From the browsers point of view, *.test appears to be a Brand Top Level Domains (i.e., Vanity Domain like *.google). The CA/B Baseline Requirements do not allow top level wild cards.

In contrast, the IETF does not forbid wildcarding the top level domain like *.com, *.net or *.test. User agents like cURL and Wget will likely allow wildcarding *.test.

This is from the CA/B Baseline Requirements document. It has been in effect since 2013:

Authorization Domain Name:

The Domain Name used to obtain authorization for certificate issuance for a given FQDN. The CA may use the FQDN returned from a DNS CNAME lookup as the FQDN for the purposes of domain validation. If the FQDN contains a wildcard character, then the CA MUST remove all wildcard labels from the left most portion of requested FQDN. The CA may prune zero or more labels from left to right until encountering a Base Domain Name and may use any one of the intermediate values for the purpose of domain validation.

---

if I specify whole domain in certificate, it works (like something.test)

If you want a Browser to consume the certificate, then you must use something.test or *.something.test.

Or, use a different user agent like cURL or Wget.

---

but when i use wildcard, Chrome still generate this error message: NET::ERR_CERT_COMMON_NAME_INVALID

And

[ subject ]
commonName = *.test

The name is invalid because you wildcarded the top level domain and the user agent follows the CA/B issuing policies.

In addition, putting a hostname in the CommonName has been deprecated for years. For the last several years it has not been forbidden. I understand the CA/B Baseline Requirements will be making it forbidden soon. The IETF stll allows it. This is from the CA/B Baseline Requirements document:

Certificate Field: subject:commonName (OID 2.5.4.3)
Required/Optional: Deprecated (Discouraged, but not prohibited)
Contents: If present, this field MUST contain a single IP address or Fully-Qualified Domain Name that is one of the values contained in the Certificate’s subjectAltName extension (see Section7.1.4.2.1).

The short of it is, don't put hostname in the CommonName. Put a friendly name there, like Example Widgets, LLC. Put hostnames and other names in the SubjectAltName.

I'm aware of certificates that omit the CommonName altogether. See, for example, Crypto++ website. The Crypto++ website tried to have the common name set to "Crypto++" because it is a friendly name, but the issuer feared the the "+" sign would break scripts on occasion. So the field was omitted altogether.

---

Nowdays, it's not possible to use .dev for local development...

That's interesting in a morbid sort of way. I would be interested to learn why it is not possible since it seems like a good choice for dev network segments.

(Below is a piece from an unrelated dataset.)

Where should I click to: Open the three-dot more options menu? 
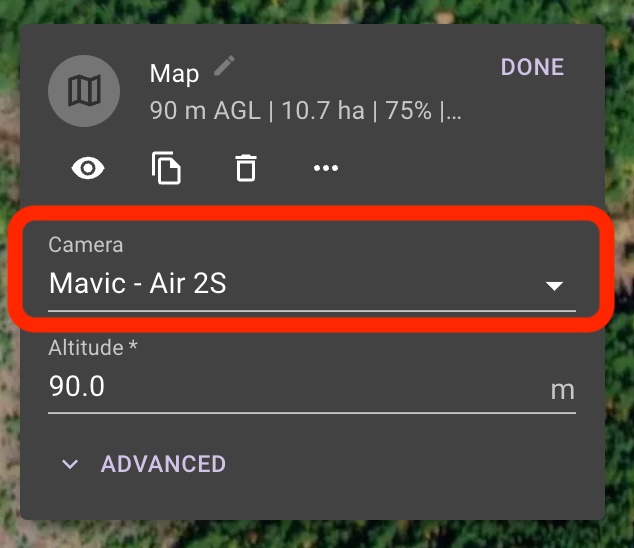pyautogui.click(x=326, y=168)
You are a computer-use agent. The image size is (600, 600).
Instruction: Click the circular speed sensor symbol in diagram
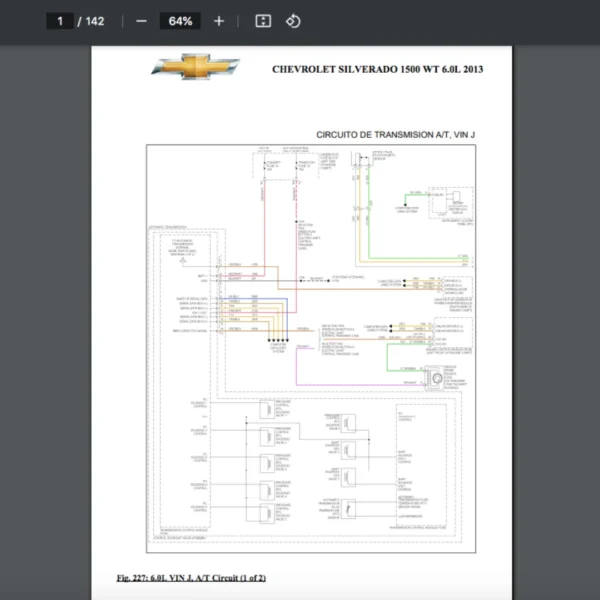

For completeness, my home network is *.pvt. I have a CA that issues certificates when needed. I have never had any troubles.

---

Anyway: on my system (mac os / Docker / Chrome) there is trouble with wildcard

It is kind of interesting Docker is having trouble with it. I expected Docker to follow the IETF issuing policies and allow it. I was not aware they were following CA/B issuing policies and rejecting it.

Docker may be running with a hardened installation and rejecting it. Tim Rühsen has a GitHub that provides libpsl. I believe libpsl will reject a wildcard on the top level domain.